Fraud expert warns FCA Firm Checker will not stop scams
The Financial Conduct Authority's new Firm Checker tool is unlikely to reduce fraud levels despite improving visibility of authorised firms, according to Jonathan Frost, Director of Global Advisory for EMEA at BioCatch and former leader of the UK's National Fraud and Cybercrime Reporting system.
The regulatory watchdog has positioned its service as a way for individuals to verify whether a financial firm is authorised before engaging with investment or other financial products. However, experts warn the tool may be inadequate against sophisticated modern scams that exploit legitimate firms as part of their deception tactics.
Background and Context
The FCA's Firm Checker represents the regulator's latest attempt to empower consumers with tools to verify financial services providers. The service allows users to search whether a firm holds the correct regulatory permissions, addressing concerns about unauthorised operators targeting vulnerable investors. Yet this approach comes as UK fraud losses continue to rise, with investment scams and impersonation fraud causing billions in damages annually.
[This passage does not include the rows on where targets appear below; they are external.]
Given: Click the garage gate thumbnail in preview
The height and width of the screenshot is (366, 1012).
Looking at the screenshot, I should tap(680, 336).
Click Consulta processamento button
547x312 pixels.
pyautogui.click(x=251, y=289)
The tool's launch reflects a growing trend of regulatory bodies shifting some responsibility for fraud prevention onto consumers through verification systems. This strategy assumes that informed consumers can better protect themselves when provided with accessible information about regulated entities.
Key Figures and Entities
Jonathan Frost brings particular weight to this debate, having previously led development of the UK's National Fraud and Cybercrime Reporting system at the City of London Police. His career spans both law enforcement and industry collaboration initiatives, including projects for the Foreign, Commonwealth and Development Office and the Home Office. Frost also served as Director of Technical Collaborations at Stop Scams UK, working with companies including Meta, Google and BT on anti-fraud efforts.
BioCatch, where Frost currently serves as Director of Global Advisory for EMEA, specialises in behavioural biometrics and fraud prevention technology. The company works with financial institutions globally to detect and prevent various forms of financial crime.
Legal and Financial Mechanisms
Modern investment scams increasingly operate through sophisticated social engineering techniques that bypass traditional verification systems. Rather than simply presenting themselves as unregulated entities, criminals build credibility by directing victims to verify legitimate firms through official registers, then diverting investments to entirely different entities outside the regulated system.
"Fraud isn't happening because consumers are choosing unregistered firms. It's the registered firms themselves being weaponised as part of the social engineering journey," Frost explains. "Victims are directed to them as a proof point, before being diverted to an entirely different entity to make an investment."
These "clone firm" schemes create particular challenges for regulators, as criminals mimic the names and registration details of legitimate companies while ultimately funneling funds through uncontrolled channels. The deception often involves lookalike websites, forged documentation, and carefully constructed narratives that leverage the apparent credibility of regulated institutions.
International Implications and Policy Response
Frost's criticism highlights a fundamental debate in fraud prevention: whether consumer education tools or systemic interventions offer better protection against financial crime. While verification systems like the FCA Firm Checker may address certain types of fraud, they do not tackle the social media platforms and money mule networks that facilitate most investment scams.
The UK's Online Safety Act introduces new duties for large platforms around illegal content, which includes certain types of fraud. However, financial services firms argue that enforcement and practical implementation will determine the actual impact on scam volumes. Law enforcement bodies and campaign groups continue to call for stricter requirements on online platforms that host financial promotions or user-generated content, along with faster removal of scam content and stronger verification of advertisers.
Simultaneously, banks and payments providers are investing in analytics and monitoring systems to detect money mule activity and suspicious transfers. Industry initiatives encourage data sharing between firms and with law enforcement to identify mule networks and repeat patterns of fraudulent behaviour. These complementary approaches suggest that consumer verification tools will form part of a broader ecosystem rather than serving as standalone solutions to complex fraud challenges.
Sources
This report draws on expert commentary from Jonathan Frost, Director of Global Advisory for EMEA at BioCatch and former leader of the UK's National Fraud and Cybercrime Reporting system, along with publicly available information about the FCA's regulatory approaches and UK fraud prevention initiatives.